> Problem
Look through the listing underneath for "first", and copy every line that has it.

> Exercise material

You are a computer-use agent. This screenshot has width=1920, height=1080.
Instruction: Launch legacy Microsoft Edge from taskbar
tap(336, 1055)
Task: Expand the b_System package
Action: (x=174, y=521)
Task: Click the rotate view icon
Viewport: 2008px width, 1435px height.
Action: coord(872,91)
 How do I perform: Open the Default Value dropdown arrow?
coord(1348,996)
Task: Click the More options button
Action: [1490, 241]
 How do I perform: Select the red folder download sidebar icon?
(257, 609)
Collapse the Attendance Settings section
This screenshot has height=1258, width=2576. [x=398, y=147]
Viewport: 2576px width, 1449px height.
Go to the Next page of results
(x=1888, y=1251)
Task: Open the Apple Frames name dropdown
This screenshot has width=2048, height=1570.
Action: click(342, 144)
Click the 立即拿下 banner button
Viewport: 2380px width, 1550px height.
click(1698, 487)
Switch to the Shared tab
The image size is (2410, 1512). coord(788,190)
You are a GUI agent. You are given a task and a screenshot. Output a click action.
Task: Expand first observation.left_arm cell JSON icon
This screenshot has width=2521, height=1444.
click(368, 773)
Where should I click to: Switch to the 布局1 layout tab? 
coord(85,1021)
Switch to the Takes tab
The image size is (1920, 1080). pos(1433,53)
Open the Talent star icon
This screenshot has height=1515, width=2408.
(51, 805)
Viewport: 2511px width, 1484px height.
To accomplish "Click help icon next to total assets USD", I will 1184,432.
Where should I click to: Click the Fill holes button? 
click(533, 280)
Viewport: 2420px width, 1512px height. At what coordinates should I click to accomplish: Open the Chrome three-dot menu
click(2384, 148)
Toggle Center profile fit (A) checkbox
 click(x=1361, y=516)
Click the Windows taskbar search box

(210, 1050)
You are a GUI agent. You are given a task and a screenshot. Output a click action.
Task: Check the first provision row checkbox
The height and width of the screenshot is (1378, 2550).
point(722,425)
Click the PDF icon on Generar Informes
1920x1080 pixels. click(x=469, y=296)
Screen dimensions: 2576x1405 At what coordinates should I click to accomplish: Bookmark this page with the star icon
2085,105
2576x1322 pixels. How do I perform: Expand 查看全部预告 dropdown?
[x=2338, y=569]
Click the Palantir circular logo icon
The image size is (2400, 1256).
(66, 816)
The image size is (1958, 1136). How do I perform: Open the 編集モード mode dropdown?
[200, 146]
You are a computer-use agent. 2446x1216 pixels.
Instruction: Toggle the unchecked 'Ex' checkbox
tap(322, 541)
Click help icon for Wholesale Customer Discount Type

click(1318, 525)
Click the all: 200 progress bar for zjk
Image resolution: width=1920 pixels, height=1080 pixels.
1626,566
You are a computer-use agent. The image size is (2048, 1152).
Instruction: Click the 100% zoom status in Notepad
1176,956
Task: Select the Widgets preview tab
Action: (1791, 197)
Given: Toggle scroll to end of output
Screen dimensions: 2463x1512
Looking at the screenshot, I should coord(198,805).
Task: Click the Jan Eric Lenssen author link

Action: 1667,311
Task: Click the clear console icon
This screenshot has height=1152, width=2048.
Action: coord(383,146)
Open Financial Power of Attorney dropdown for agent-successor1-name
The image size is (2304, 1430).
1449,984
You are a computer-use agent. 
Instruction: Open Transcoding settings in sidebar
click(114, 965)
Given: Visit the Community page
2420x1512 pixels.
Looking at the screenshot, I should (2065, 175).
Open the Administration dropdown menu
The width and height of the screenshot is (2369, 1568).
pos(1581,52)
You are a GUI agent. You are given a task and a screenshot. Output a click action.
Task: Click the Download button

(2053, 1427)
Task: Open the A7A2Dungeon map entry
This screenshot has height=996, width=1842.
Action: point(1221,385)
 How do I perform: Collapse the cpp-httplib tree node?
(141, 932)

> Output below
Task: Expand first observation.left_arm cell JSON icon
Task: Check the first provision row checkbox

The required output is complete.